Torku Termik Santrali'nin Geleceği: Borçlar, Zeytin Yasası ve Potansiyel Yeni Yatırımlar Olurmu?
Manisa'nın Soma ilçesindeki Torku Termik Santrali, uzun süredir belirsizliğini koruyan bir gelecekle karşı karşıya. Santralin üretimi durdurduğu veya durdurma kararı aldığına dair haberler, bölgede binlerce kişinin geçimini sağlayan maden işçileri arasında büyük bir endişe kaynağı. Bu durum, sadece Soma'nın değil, tüm Türkiye'nin enerji politikaları ve çevre hassasiyetleri açısından da önemli bir dönüm noktasını işaret ediyor.
Santralin Mali Çıkmazı: TKİ Borçları ve Yatırım İştahsızlığı
Torku Termik Santrali'nin mevcut durumunun temelinde yatan en büyük sorun, Türkiye Kömür İşletmeleri'ne (TKİ) olan devasa borcu. 2023 yılı itibarıyla bir borç yükü, santralin eskiyen ve verimsiz hale gelen altyapısına yatırım yapılmasını imkansız hale getiriyor. Santralin makine parkurunun köhne olduğu ve özelleştirme değerinin dahi hurda değerinin altında kaldığı iddiaları, durumu daha da karmaşıklaştırıyor.
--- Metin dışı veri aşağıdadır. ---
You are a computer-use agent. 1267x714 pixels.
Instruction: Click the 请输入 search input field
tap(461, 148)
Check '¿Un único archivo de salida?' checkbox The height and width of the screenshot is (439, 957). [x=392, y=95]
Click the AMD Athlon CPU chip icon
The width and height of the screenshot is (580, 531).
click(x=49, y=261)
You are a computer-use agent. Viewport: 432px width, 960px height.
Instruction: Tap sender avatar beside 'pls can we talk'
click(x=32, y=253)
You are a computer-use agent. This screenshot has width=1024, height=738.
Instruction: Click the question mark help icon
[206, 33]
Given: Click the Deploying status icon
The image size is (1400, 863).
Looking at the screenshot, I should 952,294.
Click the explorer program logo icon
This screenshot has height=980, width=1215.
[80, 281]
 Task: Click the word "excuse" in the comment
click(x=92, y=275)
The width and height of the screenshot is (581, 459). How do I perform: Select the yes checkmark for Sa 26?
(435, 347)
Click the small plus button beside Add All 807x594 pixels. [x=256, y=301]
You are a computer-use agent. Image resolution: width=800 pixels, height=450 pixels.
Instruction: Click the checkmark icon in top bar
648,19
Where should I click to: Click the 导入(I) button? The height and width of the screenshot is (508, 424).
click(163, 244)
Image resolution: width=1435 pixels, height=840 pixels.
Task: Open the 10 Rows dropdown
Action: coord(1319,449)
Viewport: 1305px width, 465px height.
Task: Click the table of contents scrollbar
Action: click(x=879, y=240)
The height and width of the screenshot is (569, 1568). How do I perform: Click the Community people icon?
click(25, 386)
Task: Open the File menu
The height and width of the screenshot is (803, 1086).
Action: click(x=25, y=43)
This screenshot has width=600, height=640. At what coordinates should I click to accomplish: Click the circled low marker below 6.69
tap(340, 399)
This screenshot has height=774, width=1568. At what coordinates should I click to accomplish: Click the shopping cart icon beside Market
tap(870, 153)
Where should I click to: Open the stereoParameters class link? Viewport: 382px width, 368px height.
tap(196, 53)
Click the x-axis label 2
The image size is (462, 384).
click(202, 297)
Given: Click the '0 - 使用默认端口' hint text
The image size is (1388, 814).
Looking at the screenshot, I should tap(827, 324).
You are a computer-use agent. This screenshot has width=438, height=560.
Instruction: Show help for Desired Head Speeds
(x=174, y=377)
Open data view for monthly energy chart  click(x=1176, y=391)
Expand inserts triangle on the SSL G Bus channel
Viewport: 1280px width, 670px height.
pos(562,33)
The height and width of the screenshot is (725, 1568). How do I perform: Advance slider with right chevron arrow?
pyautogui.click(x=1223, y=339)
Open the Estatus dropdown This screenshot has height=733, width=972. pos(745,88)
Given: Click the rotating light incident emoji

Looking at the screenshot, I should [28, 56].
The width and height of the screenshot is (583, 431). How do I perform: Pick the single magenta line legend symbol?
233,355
Bu mali çıkmaz, yeni yatırımcıların Torku'yu devralma konusundaki isteksizliğini artırıyor. Kimse, böylesine eski ve borçlu bir tesise milyarlarca lira yatırım yapmak istemiyor. Dolayısıyla, mevcut durumunu sürdürmesi zor görünen santral için kapanma veya bir başka şirkete devredilme seçenekleri masada duruyor. Ancak her iki senaryo da, bölgedeki yaklaşık 15 bin maden işçisinin işsiz kalma riskini beraberinde getiriyor ki bu da Soma ekonomisi için ciddi bir darbe anlamına geliyor.
Zeytin Yasasının Gölgesinde Yırca Örneği ve Yeni Projeler
Torku Termik Santrali'nin kaderini belirleyecek önemli faktörlerden biri de "Zeytinciliğin Islahı, Yabanilerinin Aşılattırılması Hakkında Kanun" (3573 Sayılı Kanun) ve bu yasanın geleceği. Bu kanun, zeytinlik alanların korunmasını esas alıyor ve kimyevi atık bırakan, toz ve duman çıkaran tesislerin zeytinliklere 3 kilometre mesafede inşa edilmesini yasaklıyor.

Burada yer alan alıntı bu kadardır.